Bald darauf landete das Boot, kaum ein paar hundert Yards vom alten Herrenhause von Stennis entfernt. Bunce sah sofort, daß man Verteidigungsmaßregeln getroffen hatte. Die niedern Fenster waren verrammelt, doch waren Schießlöcher offen gelassen; eine Schiffskanone deckte den Eingang, der überdies von zwei Schildwachen bewacht wurde. Bunce begehrte Einlaß, der ihm aber rundweg verweigert wurde, mit dem Bedeuten, sich fortzuscheren, bevor ihm Schlimmes begegne. Da er aber auf dem Verlangen bestand, es handelte sich um eine dringende Angelegenheit, erschien endlich Claud Halcro, der, verdrießlicher als es sonst seine Art war, seinen alten Bekannten ob seiner Halsstarrigkeit zu Rede stellte.

»Nehmt eines Narren Rat an,« sagte Halcro, »geht auf der Stelle oder sagt mir kurz und bündig, was Ihr wollt, denn hier kann Euch kein anderer Willkommen entgegenschallen, als der aus einer Kugelbüchse. Wir sind hier zahlreich genug. Auch Mordaunt Mertoun kam zu uns von Hoy herüber, derselbe, den Euer Kapitän fast um die Ecke gebracht hätte.«

»Ruhig, Alter,« fiel Bunce ein, »er hat ihm bloß etwas naseweises Blut abgezapft.«

»Wir brauchen hier keinen solchen Aderlaß,« erwiderte Claud Halcro; »überhaupt wird der Genesende uns bald näher verwandt sein, als man hätte glauben sollen, und so werdet Ihr leicht begreifen, wie wenig willkommen hier Euer Kapitän oder einer von seinen Leuten sein kann.«

»Gut, gut,« antwortete Bunce, »wenn ich aber nun Geld für den an Bord gesandten Proviant brächte?«

»Behaltet es, bis man es von Euch begehrt,« versetzte Halcro; »zwei schlechte Zahler gibt's, der eine, der zu früh, der andere, der gar nicht zahlt.«

»Nun, so laßt mich wenigstens dem Geber danken,« fuhr Bunce fort.

»Behaltet Euren Dank ebenfalls, bis er verlangt wird,« antwortete der Poet.

»Ist das die Art, wie Ihr Euren alten Bekannten willkommen heißt?« fragte Bunce.

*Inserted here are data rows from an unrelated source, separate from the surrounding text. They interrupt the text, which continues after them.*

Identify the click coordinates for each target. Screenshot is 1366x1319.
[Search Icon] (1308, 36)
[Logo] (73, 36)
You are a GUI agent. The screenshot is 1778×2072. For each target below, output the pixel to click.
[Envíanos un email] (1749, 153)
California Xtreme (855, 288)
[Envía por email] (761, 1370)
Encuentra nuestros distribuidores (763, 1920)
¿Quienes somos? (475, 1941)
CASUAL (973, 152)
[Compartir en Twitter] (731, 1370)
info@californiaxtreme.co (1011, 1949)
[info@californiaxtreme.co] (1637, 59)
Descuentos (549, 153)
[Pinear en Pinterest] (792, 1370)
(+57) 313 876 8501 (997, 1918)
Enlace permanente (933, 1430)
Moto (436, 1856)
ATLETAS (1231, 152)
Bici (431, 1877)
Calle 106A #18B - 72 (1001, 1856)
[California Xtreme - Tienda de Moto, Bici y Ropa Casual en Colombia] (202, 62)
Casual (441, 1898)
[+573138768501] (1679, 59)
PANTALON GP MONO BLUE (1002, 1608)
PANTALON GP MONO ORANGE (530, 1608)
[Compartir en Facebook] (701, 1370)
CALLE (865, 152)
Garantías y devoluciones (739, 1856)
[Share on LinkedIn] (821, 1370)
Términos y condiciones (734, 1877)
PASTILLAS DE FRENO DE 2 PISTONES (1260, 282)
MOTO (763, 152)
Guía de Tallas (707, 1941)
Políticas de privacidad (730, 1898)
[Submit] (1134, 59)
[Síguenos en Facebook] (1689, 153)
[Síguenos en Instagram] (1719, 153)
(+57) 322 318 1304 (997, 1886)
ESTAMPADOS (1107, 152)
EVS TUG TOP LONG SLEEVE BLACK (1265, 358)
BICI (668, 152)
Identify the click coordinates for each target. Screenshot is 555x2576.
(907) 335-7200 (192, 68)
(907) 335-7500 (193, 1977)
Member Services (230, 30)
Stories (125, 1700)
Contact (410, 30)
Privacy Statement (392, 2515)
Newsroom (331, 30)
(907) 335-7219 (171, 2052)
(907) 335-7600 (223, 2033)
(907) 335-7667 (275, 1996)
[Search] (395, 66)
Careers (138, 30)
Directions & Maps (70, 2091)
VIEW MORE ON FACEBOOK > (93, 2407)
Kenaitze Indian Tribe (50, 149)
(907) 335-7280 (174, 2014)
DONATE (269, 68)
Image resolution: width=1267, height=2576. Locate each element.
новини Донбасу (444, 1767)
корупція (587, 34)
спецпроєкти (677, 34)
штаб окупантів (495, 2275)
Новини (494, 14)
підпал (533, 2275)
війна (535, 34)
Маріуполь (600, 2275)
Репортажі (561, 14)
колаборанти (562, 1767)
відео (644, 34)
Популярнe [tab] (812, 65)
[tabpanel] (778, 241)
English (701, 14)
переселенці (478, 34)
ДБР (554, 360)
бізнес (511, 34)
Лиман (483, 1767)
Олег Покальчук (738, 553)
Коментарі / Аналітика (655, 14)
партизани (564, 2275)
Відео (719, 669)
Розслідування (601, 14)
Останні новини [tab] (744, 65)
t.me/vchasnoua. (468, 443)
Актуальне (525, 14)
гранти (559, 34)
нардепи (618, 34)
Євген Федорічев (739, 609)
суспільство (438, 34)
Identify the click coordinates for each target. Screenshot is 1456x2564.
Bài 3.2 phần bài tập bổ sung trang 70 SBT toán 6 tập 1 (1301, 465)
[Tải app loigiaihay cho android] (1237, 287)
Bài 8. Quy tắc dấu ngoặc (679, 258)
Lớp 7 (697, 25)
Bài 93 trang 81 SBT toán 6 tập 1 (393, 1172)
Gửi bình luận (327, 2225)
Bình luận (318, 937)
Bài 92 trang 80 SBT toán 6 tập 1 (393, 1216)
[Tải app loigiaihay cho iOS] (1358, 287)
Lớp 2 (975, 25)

»Was könnte ich denn für Euch tun,« entgegnete Halcro, – »wäre es nach dem Willen des jungen Mordaunt gegangen, hätte er Euch mit seiner Büchse begrüßt. Um Gottes willen also macht, daß Ihr fortkommt; sonst heißt's in der Rolle: die Wache tritt auf und nimmt Altamont gefangen.«

»Ich will Euch hier keine solche Mühe machen, sondern sogleich abtreten. – Aber wartet, fast hätte ich vergessen, daß ich da ein Briefchen für eins von Euren Dirnen habe, für Minna – ja, ganz recht, Minna heißt sie. – Ein Lebewohl ist's von Kapitän Cleveland; Ihr dürft Euch nicht weigern, es zu übergeben.«

»Ach, armer Bursche!« sagte Halcro, »ja, ja, ich versteh ... Nun, Minna soll das Schreiben erhalten, aus alter Bekanntschaft, Herr Altamont ... Ein Abschiedsbrief kann ja keinen Schaden stiften.«

»Lebt wohl denn, Alter, auf ewig und immer!« rief Bunce, und des Poeten Hand erfassend, drückte er sie so kräftig, daß Halcro noch lange nachher die Faust schüttelte wie ein Hund die Pfote, wenn zufällig eine glühende Kohle darauf fiel.

Während Bunce zu seinem Schiff zurückkehrte, hielt die Familie von Burgh-Westra drinnen im Stenniser Herrenhause Rat...

Mordaunt Mertoun war von Magnus Troil mit großer Freundlichkeit aufgenommen worden, als er zu seinem Beistande mit einer kleinen Schar von Nornas Anhängern, erschien. Der Udaller ward jetzt leicht zu überzeugen, daß Mordaunt vom Hausierer und von Cleveland nur boshaft verleumdet worden, und nahm ihn wieder völlig in Gnaden auf, und war nicht wenig erstaunt über die Ansprüche, die Norna auf ihn erhob, und daß sie gewillt sei, auf ihn das beträchtliche, von ihrem Vater ererbte Vermögen zu übertragen.